WRITTEN PROBLEM
Between the line containing "Zoom out of the mainboard image" and the line containing "pyautogui.click(x=709, y=140)", inclusive, rename "mainboard" to "motherboard" and reproduce those lines with nothing else changed. Omit the pictures from your output.
======== THE INPUT
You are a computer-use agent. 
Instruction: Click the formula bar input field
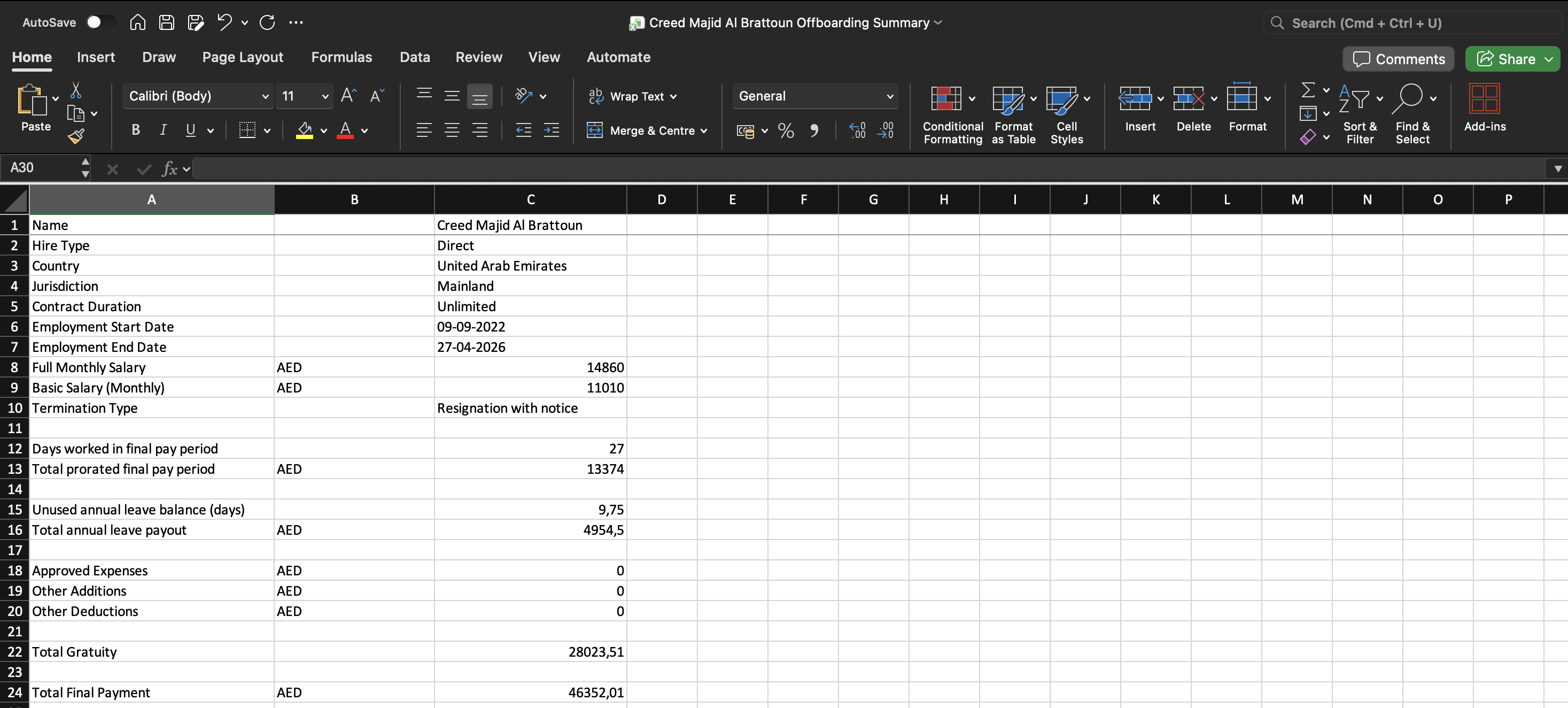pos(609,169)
================
======== THE INPUT
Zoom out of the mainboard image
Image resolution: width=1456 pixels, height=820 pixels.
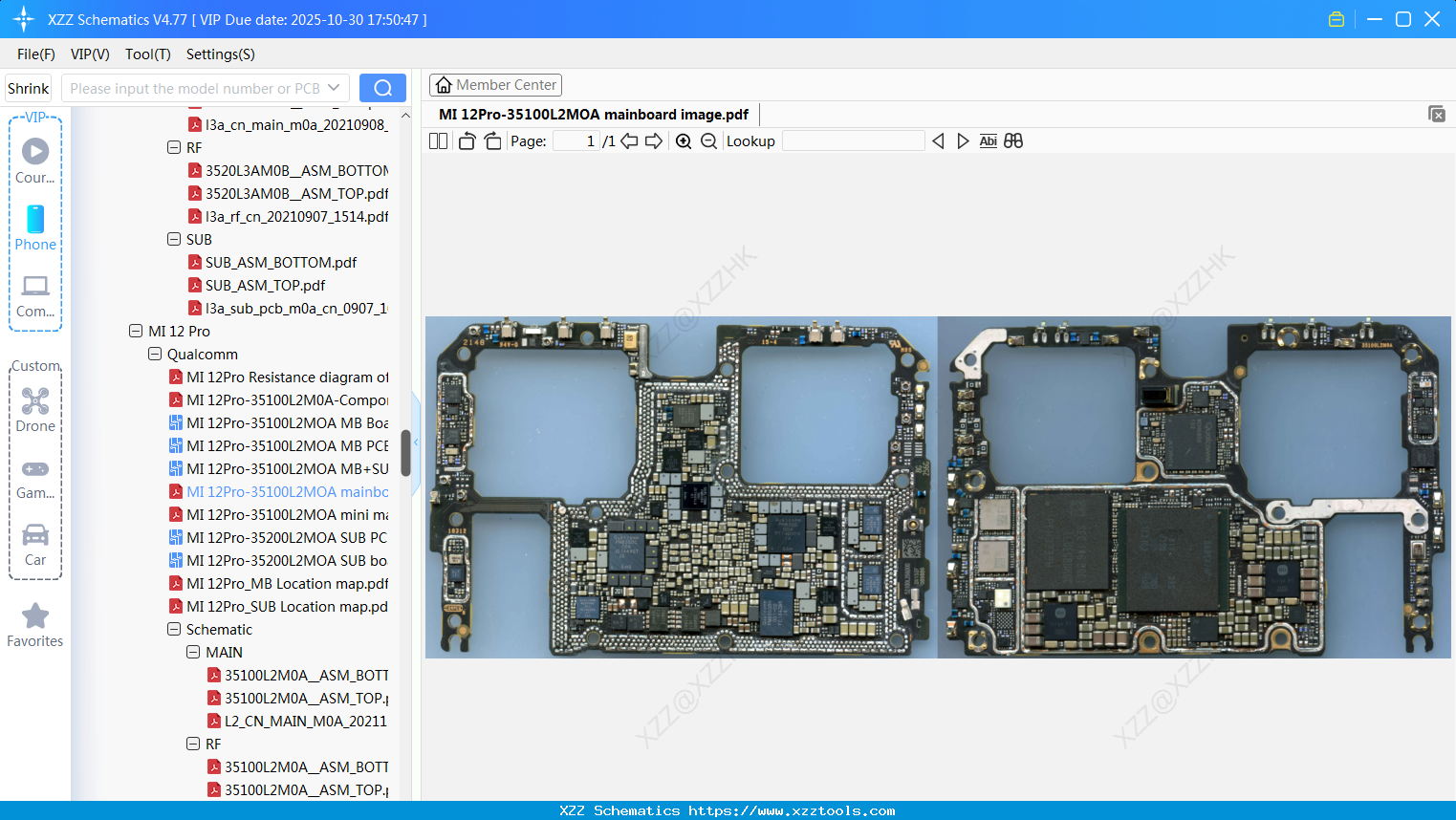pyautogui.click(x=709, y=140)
================
======== THE INPUT
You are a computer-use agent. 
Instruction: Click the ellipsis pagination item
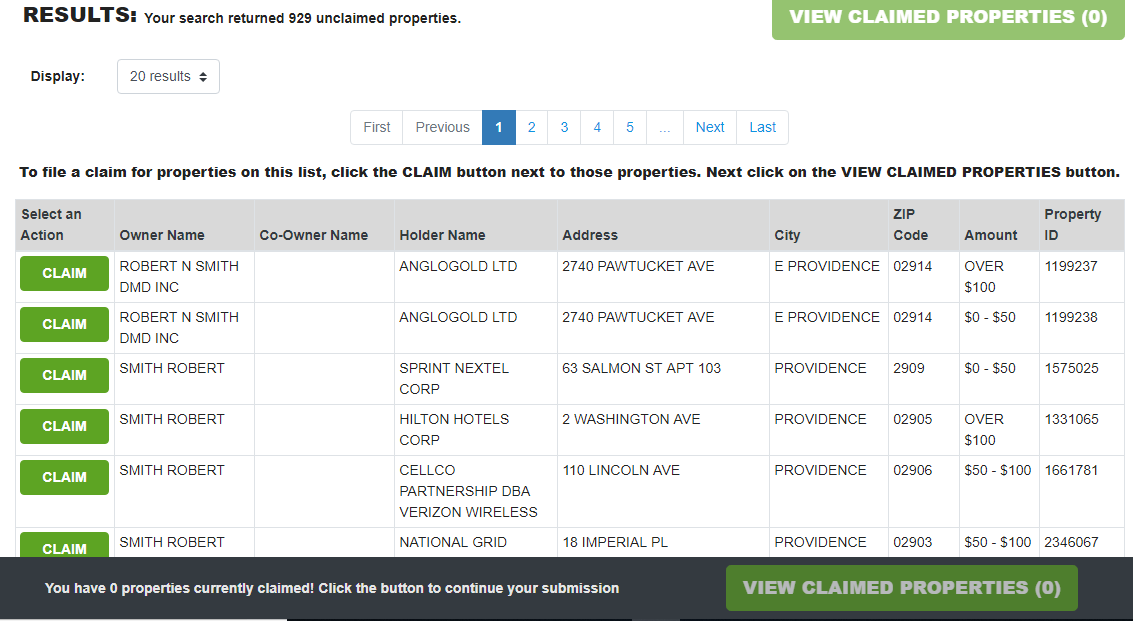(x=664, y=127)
================
RESULT
Zoom out of the motherboard image
Image resolution: width=1456 pixels, height=820 pixels.
pyautogui.click(x=709, y=140)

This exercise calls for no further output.